The Prophet said, “Amongst the men of Bani Israel there was a man who had murdered ninety-nine persons. Then he set out asking (whether his repentance could be accepted or not). He came upon a monk and asked him if his repentance could be accepted. The monk replied in the negative and so the man killed him. He kept on asking till a man advised to go to such and such village. (So he left for it) but death overtook him on the way. While dying, he turned his chest towards that village (where he had hoped his repentance would be accepted), and so the angels of mercy and the angels of punishment quarrelled amongst themselves regarding him. Allah ordered the village (towards which he was going) to come closer to him, and ordered the village (whence he had come), to go far away, and then He ordered the angels to measure the distances between his body and the two villages. So he was found to be one span closer to the village (he was going to). So he was forgiven.”


   Shabir Ally cites this particular text as an illustration of Allah’s willingness to forgive transgressions, and that without sacrifice. Ironically, while Calvinists are often accused of holding to a form of fatalism similar to that of Islam, it is just here that the massive differences are seen. In Christianity, God’s eternal decree not only forms the fabric and pattern of time itself, but the fact that God has a purpose, His own self-glorification in the redemption of a particular people in Christ Jesus, gives direction and consistency to the entirety of His work in time. And it likewise points to the fact that if it is God’s purpose to display the full spectrum of His attributes in creation, we have a firm basis upon which to understand why He has chosen to save some undeserving sinners but not all such sinners. Remember this highly unpopular Scriptural statement: “For the Scripture says to Pharaoh, ‘For this very purpose I have raised you up, that I might show my power in you, and that my name might be proclaimed in all the earth'” (Rom. 9:17). God desires to show His power and have His name proclaimed in all the earth. In the case of Pharaoh, this involved Pharaoh’s destruction. In the case of the redeemed, it involves their redemption. In both cases, God’s power is displayed, but not in the same fashion. In one, His power in wrath, doing justice, fulfilling holiness, and punishing sinners, is seen. In the other, His power in grace, in mercy, in lovingkindness, is displayed. If universalism were true, God could not display an entire spectrum of His attributes to His own glory, for His wrath and justice would be diminished and obscured (which is, in fact, the case with Islam’s view as well, which allows God to dismiss justice without fulfilling its demands); with Arminianism, God’s glory in His freely saving sinners is obscured for He is pictured as the often trying but just as often failing “Savior” who fails to to save those He is trying, at times desperately, it seems, to save.

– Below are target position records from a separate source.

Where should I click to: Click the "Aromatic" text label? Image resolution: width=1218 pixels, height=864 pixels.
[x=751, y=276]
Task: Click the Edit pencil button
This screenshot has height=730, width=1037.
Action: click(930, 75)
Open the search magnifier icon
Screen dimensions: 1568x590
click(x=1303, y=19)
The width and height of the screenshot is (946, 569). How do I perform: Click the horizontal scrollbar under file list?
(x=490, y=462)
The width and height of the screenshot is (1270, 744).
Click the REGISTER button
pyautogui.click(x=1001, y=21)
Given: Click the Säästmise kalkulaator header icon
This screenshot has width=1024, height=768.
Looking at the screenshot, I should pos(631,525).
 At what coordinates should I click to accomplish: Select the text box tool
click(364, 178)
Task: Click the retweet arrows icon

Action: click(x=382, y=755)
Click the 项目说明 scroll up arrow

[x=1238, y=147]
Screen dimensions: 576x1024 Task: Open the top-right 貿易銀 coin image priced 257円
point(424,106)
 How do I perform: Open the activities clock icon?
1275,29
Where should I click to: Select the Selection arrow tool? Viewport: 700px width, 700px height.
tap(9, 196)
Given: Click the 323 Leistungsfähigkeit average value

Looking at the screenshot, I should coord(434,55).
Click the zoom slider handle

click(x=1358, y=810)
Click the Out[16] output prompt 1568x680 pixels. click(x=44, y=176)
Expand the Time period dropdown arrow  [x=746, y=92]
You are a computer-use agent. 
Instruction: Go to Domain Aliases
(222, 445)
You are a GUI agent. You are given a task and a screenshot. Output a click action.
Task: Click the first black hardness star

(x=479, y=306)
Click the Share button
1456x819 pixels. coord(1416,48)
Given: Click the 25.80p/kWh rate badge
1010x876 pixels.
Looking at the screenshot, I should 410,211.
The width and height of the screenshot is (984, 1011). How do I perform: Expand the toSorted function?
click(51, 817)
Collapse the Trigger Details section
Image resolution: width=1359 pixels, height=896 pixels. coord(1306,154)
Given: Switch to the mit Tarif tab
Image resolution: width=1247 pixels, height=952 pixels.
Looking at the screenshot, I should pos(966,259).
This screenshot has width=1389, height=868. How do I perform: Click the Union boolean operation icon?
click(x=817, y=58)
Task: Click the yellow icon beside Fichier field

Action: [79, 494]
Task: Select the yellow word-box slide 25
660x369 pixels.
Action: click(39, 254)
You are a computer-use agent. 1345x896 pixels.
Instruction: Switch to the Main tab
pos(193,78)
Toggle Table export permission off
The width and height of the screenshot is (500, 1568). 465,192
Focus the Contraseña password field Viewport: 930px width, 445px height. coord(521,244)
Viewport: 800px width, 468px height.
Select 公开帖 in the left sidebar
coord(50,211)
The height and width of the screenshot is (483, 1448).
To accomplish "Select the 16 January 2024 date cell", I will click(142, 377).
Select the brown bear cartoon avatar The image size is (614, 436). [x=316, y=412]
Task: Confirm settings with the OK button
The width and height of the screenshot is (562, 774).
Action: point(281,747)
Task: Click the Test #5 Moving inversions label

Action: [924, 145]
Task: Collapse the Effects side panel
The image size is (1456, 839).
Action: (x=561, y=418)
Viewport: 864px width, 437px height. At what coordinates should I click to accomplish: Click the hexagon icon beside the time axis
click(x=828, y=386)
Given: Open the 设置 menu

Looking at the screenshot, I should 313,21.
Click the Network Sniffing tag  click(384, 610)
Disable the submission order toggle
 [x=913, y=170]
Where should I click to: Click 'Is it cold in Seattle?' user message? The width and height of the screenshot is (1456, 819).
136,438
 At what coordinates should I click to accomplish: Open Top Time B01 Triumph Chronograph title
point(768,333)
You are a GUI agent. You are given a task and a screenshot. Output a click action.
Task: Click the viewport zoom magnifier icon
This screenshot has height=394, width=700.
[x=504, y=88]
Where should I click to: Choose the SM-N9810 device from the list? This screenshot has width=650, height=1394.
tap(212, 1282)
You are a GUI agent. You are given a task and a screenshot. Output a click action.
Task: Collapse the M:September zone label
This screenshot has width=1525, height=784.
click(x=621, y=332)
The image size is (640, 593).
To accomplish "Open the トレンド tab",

   Now, in a somewhat related topic, Greg Stafford really seems to have been stirred up by his sorta-debate with Robert Morey on The Narrow Mind. He has gone on an anti-Calvinism crusade, and I must admit, it is somewhat instructive to see one of Jehovah’s Witnesses mustering some of the same objections that have been refuted for literally centuries but that keep coming up over and over again. But, there’s quite a twist when you throw in the willingness of followers of the Watchtower to engage in the most unique and, honestly, amazing, forms of argumentation and interpretation. Stafford has developed an amazingly complex concept of “the beginning,” first in an attempt to keep Jesus from being truly eternal, but now he is using it to attempt to make God’s decree time-bound and, in essence, changeable. The lengths to which he will go are remarkable. Here’s the most recent installment. (ht: SS)
   The next thing I ran into, this time on Jimmy Akin’s blog, is so important it needs its own entry, to which I shall turn as soon as time allows today or tomorrow.